The script uses parameters like collection IDs, user ID prefixes, and auto-splitting for fine-grained control over the purging process. It tracks execution duration and results using StatsD metrics for performance monitoring.


Notes

  • Ensure proper access to the Spanner instance and database through IAM permissions.
  • Use the --dryrun option to verify query logic before actual purging.
  • Consider setting up automated monitoring for long-running operations or performance issues.

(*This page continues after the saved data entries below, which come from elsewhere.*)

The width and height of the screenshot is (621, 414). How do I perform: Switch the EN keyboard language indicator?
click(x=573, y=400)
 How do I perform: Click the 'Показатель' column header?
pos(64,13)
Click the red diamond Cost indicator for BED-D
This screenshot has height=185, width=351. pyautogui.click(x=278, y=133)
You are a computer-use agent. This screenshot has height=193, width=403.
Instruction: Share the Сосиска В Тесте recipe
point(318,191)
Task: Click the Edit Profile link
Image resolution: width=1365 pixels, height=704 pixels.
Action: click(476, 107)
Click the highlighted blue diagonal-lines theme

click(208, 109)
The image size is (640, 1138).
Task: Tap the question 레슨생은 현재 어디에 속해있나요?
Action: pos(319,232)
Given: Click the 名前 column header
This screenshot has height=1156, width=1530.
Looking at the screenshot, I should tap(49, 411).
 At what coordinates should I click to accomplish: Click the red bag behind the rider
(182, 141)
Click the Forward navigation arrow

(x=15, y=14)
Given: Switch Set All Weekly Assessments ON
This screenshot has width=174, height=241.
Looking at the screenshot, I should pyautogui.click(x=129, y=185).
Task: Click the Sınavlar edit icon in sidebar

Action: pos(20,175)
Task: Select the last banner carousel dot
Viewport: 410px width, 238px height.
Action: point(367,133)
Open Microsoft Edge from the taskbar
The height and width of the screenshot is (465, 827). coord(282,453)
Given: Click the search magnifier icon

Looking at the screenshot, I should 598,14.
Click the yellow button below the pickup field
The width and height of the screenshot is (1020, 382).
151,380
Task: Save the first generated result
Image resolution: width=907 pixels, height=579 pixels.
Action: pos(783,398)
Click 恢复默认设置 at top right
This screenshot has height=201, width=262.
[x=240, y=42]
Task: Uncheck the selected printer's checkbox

Instructions for Running the Script

Prerequisites

  1. Python Environment: Ensure Python 3.7+ is installed.
  2. Google Cloud SDK: Install and authenticate with Google Cloud.
  3. Dependencies: Install required Python packages:
    pip install google-cloud-spanner statsd
    
  4. Environment Variables: INSTANCE_ID: Spanner instance ID (default: spanner-test). DATABASE_ID: Database ID (default: sync_schema3). SYNC_SYNCSTORAGE__DATABASE_URL: Database connection URL (e.g., spanner://instance/database).

Usage

Run the script using the following command:

python purge_ttl.py [options]

Options

OptionDescriptionDefault
-i, --instance_idSpanner instance ID.spanner-test
-d, --database_idSpanner database ID.sync_schema3
-u, --sync_database_urlSpanner DSN connection URL (overrides instance_id and database_id).SYNC_SYNCSTORAGE__DATABASE_URL
--collection_ids, --idsComma-separated list of collection IDs to purge.[]
--uid_prefixes, --prefixComma-separated list of UID prefixes to filter purges.[]
--auto_splitAutomatically generate UID prefixes for the specified number of hexadecimal digits.None
--modePurge mode: batches, bsos, or both.both
--expiry_modeExpiry mode: now (current timestamp) or midnight (start of current day, UTC).midnight
--dryrunPerform a dry run without making changes to the database.False

Examples

Example 1: Basic Purge

Purge expired entries from both batches and bsos tables using default configurations:

    python purge_ttl.py
Example 2: Specify Instance and Database

Purge expired entries in a specific instance and database:

    python purge_ttl.py -i my-instance -d my-database
Example 3: Filter by Collection IDs

Purge only for specific collection IDs:

    python purge_ttl.py --collection_ids [123,456,789]
Example 4: Filter by UID Prefixes

Limit purging to specific UID prefixes:

    python purge_ttl.py --uid_prefixes [abc,def,123]
Example 5: Auto-Generated Prefixes

Generate prefixes automatically for a 2-digit hexadecimal range:

    python purge_ttl.py --auto_split 2
Example 6: Perform a Dry Run

Test the script without making actual changes:

    python purge_ttl.py --dryrun

Detailed Usage

  1. Connecting to Spanner:

    • The script connects to Google Spanner using either explicitly provided instance_id and database_id or a DSN URL.
  2. Purge Modes:

    • batches: Deletes expired entries from the batches table, which cascades deletions for batch_bsos via Spanner's ON DELETE CASCADE.
    • bsos: Deletes expired Binary Sync Objects (BSOs).
    • both: Executes purges on both batches and bsos.
  3. Expiry Conditions:

    • now: Purge entries that have already expired at the current timestamp.
    • midnight: Purge entries that expired at or before the start of the current UTC day.
  4. Query Customization:

    • Filters can be added based on collection IDs or UID prefixes.
    • Queries are dynamically constructed using helper functions (add_conditions, get_expiry_condition).
  5. Performance Monitoring:

    • Metrics for execution duration and rows affected are logged and sent to StatsD for monitoring.
  6. Error Handling:

    • The script validates input parameters, raises exceptions for invalid configurations, and logs details for troubleshooting.
  7. Dry Run:

    • Enabling the --dryrun flag ensures that the queries are constructed and logged without executing them on the database.